Saved entries
● ● ● ● ●
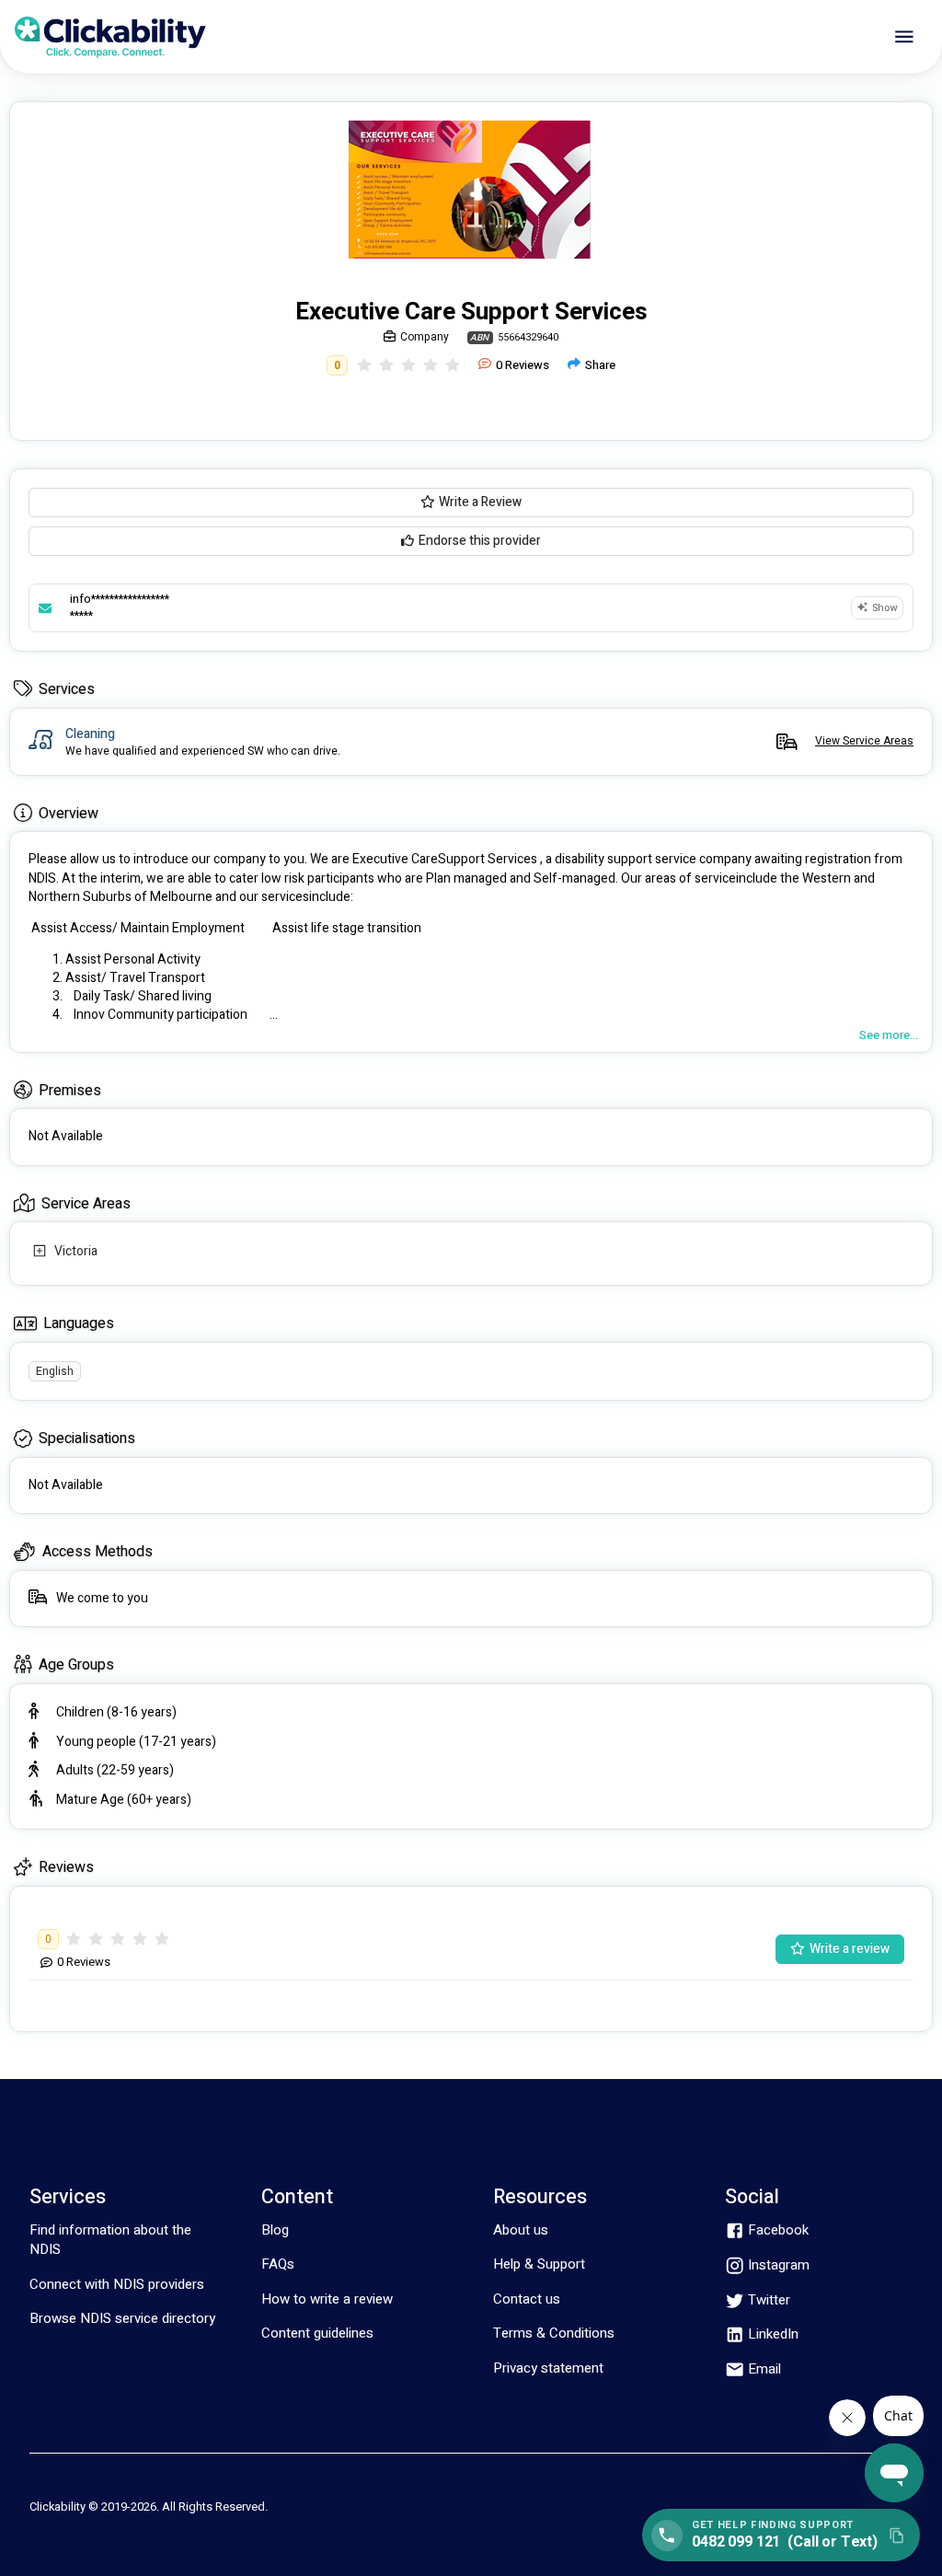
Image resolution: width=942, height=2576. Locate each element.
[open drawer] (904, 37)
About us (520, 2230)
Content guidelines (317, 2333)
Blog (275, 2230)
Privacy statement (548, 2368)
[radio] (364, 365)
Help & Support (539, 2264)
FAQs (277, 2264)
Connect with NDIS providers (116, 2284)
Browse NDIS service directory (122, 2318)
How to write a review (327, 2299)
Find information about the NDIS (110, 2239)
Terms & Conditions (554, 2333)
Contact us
● ● ● ● ●
DESCRIPTION OF THE TASK — Would you print, exactly as written, every line above from the one holding "Blog (275, 2230)" through the one holding "Find information about the NDIS (110, 2239)", with both included and no other lines?

TASK RESULT —
Blog (275, 2230)
Privacy statement (548, 2368)
[radio] (364, 365)
Help & Support (539, 2264)
FAQs (277, 2264)
Connect with NDIS providers (116, 2284)
Browse NDIS service directory (122, 2318)
How to write a review (327, 2299)
Find information about the NDIS (110, 2239)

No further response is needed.